Data items

**********

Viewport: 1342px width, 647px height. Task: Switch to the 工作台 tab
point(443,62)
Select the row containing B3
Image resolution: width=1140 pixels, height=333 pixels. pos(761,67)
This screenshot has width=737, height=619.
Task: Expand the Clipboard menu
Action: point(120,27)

**********

HOW TO COMPLETE THIS TASK:
Please output the complete set of records above without any alteration.

ANSWER BELOW:
Viewport: 1342px width, 647px height. Task: Switch to the 工作台 tab
point(443,62)
Select the row containing B3
Image resolution: width=1140 pixels, height=333 pixels. pos(761,67)
This screenshot has width=737, height=619.
Task: Expand the Clipboard menu
Action: point(120,27)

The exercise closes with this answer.